• **Exercise materials**:
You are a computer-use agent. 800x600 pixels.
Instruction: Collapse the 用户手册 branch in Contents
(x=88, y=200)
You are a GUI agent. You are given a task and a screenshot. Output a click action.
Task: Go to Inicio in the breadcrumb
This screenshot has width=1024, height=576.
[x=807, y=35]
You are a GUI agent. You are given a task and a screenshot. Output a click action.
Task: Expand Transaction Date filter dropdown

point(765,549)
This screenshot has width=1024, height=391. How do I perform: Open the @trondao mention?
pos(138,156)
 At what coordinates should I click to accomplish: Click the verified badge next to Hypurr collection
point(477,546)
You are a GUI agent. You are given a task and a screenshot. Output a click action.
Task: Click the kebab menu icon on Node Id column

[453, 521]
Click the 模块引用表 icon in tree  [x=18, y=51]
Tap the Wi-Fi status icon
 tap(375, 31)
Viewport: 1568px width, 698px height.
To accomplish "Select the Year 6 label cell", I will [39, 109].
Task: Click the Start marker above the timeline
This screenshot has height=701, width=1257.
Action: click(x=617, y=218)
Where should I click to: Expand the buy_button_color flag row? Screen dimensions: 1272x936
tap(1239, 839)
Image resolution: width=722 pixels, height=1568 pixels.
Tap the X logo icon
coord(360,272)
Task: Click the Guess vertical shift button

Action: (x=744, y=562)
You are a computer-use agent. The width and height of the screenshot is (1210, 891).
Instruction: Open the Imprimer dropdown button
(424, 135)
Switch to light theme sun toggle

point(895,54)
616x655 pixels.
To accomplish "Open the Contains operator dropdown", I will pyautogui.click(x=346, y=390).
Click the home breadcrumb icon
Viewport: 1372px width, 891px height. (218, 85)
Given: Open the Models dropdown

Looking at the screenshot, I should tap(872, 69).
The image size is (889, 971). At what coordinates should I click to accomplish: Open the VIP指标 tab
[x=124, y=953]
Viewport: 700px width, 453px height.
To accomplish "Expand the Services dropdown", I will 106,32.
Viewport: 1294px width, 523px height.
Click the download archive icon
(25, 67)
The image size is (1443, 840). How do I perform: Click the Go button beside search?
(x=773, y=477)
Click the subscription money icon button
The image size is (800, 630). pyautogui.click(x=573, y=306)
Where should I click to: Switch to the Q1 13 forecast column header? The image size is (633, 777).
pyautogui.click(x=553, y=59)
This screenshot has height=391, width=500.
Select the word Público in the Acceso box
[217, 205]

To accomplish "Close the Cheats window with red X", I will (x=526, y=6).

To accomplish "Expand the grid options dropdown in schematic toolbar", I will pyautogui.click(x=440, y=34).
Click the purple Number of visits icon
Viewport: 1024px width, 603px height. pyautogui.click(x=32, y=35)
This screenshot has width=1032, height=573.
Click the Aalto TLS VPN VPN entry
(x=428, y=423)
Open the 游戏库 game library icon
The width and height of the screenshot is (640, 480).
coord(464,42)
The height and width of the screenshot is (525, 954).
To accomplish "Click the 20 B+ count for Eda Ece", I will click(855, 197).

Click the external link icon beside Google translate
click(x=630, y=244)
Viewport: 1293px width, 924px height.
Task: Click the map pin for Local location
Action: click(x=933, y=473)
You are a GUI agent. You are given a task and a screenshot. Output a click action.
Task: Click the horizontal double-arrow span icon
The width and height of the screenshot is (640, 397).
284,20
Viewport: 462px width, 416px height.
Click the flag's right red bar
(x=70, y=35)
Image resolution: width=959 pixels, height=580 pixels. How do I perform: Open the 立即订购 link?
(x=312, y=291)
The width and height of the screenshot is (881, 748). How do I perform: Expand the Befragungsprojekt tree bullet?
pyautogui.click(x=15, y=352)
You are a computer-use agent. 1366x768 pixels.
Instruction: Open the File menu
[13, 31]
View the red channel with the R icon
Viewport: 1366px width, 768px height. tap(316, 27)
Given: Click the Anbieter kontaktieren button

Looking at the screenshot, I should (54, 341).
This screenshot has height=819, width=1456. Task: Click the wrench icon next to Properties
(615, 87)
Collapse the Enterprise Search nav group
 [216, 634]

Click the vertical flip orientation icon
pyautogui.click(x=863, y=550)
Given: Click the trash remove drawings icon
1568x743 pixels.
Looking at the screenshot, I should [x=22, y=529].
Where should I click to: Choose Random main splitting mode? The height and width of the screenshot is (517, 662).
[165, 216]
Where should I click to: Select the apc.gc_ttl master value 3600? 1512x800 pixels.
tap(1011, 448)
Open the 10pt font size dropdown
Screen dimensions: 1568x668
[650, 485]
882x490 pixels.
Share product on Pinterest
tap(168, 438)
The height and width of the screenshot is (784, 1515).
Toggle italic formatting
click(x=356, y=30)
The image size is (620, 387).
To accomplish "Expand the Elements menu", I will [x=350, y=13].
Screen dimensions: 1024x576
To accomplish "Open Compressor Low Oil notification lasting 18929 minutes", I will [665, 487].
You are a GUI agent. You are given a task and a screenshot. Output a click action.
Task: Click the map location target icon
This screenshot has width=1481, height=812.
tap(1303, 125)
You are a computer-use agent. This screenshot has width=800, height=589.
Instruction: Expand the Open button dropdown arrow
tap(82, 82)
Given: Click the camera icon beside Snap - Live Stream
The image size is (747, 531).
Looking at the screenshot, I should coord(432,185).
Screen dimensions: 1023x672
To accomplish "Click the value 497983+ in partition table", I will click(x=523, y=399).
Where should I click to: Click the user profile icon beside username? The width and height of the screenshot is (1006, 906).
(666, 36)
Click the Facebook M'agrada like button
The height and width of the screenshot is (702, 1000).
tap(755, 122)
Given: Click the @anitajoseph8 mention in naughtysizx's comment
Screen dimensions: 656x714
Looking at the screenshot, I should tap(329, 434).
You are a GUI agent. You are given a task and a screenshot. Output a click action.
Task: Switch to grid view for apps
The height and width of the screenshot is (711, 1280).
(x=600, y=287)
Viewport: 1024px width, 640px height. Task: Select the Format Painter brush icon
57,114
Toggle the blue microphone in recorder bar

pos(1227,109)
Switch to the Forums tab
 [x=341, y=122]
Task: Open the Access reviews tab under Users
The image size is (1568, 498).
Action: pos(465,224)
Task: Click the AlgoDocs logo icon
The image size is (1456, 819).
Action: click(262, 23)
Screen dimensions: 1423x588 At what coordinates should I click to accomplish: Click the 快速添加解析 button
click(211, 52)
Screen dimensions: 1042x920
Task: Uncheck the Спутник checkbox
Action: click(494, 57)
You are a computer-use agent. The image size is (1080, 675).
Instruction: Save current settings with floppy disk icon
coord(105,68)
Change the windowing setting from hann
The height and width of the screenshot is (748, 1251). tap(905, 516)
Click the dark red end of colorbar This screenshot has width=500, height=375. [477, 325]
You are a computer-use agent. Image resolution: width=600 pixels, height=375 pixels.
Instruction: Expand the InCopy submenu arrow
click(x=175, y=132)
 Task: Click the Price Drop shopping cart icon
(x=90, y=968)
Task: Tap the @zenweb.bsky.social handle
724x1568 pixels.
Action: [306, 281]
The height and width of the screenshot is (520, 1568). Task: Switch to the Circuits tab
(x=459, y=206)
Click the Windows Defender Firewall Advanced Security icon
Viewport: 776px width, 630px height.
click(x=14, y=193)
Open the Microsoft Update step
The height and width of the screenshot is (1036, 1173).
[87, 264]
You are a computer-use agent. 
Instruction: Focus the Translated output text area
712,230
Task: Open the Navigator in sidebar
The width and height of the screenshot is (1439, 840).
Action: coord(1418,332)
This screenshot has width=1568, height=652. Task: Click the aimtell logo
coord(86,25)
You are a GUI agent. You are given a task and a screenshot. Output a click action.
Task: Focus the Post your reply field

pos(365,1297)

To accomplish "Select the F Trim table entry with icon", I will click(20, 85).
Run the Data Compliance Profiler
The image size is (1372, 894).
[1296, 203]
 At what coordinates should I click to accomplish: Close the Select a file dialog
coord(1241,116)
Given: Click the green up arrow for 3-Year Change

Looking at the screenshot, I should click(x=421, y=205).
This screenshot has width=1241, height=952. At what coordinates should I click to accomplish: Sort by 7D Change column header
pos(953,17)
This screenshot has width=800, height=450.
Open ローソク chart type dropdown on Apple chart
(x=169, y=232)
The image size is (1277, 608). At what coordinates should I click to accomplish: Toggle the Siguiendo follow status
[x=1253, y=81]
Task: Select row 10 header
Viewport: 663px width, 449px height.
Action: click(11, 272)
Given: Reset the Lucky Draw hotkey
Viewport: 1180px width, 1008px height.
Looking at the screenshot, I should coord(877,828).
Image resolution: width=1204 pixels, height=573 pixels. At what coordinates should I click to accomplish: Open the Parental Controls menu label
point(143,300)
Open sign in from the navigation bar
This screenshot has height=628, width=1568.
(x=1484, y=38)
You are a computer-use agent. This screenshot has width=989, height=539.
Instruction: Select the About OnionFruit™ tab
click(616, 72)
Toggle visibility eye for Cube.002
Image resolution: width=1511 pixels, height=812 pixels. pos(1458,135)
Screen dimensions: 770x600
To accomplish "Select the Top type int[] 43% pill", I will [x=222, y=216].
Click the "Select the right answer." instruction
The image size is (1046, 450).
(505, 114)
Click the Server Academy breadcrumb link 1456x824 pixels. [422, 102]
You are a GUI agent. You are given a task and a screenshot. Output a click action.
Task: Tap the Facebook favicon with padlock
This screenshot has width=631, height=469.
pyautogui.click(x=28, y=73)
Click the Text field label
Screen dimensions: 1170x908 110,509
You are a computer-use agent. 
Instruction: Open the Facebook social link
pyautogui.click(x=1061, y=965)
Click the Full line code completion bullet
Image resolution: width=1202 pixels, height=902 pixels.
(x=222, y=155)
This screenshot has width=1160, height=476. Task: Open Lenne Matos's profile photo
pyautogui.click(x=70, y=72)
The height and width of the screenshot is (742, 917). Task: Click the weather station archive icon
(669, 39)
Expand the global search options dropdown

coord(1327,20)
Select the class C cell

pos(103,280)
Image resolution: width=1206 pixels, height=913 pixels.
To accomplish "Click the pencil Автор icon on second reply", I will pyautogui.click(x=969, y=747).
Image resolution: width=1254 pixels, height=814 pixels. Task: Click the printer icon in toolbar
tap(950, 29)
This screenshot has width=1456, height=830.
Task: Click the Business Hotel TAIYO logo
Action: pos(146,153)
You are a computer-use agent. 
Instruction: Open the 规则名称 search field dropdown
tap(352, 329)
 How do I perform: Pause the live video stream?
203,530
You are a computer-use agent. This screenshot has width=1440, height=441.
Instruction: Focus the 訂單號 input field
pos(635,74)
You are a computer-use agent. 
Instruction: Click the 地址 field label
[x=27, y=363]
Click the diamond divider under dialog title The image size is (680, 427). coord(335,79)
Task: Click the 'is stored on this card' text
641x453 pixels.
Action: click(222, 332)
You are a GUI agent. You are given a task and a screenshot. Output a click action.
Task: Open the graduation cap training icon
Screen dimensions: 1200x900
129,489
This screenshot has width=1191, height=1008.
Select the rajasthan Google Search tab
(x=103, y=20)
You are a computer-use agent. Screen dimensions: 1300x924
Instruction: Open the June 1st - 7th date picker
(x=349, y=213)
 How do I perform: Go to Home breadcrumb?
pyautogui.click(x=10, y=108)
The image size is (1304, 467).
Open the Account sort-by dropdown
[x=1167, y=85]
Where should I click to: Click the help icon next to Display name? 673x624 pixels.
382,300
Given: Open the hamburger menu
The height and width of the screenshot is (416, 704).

• **What you need to do**:
Return, word for word, the lines of the items from the one containing "Switch to the Forums tab" through the one containing "Action: click(262, 23)", both included.

• **The reply**:
Switch to the Forums tab
 [x=341, y=122]
Task: Open the Access reviews tab under Users
The image size is (1568, 498).
Action: pos(465,224)
Task: Click the AlgoDocs logo icon
The image size is (1456, 819).
Action: click(262, 23)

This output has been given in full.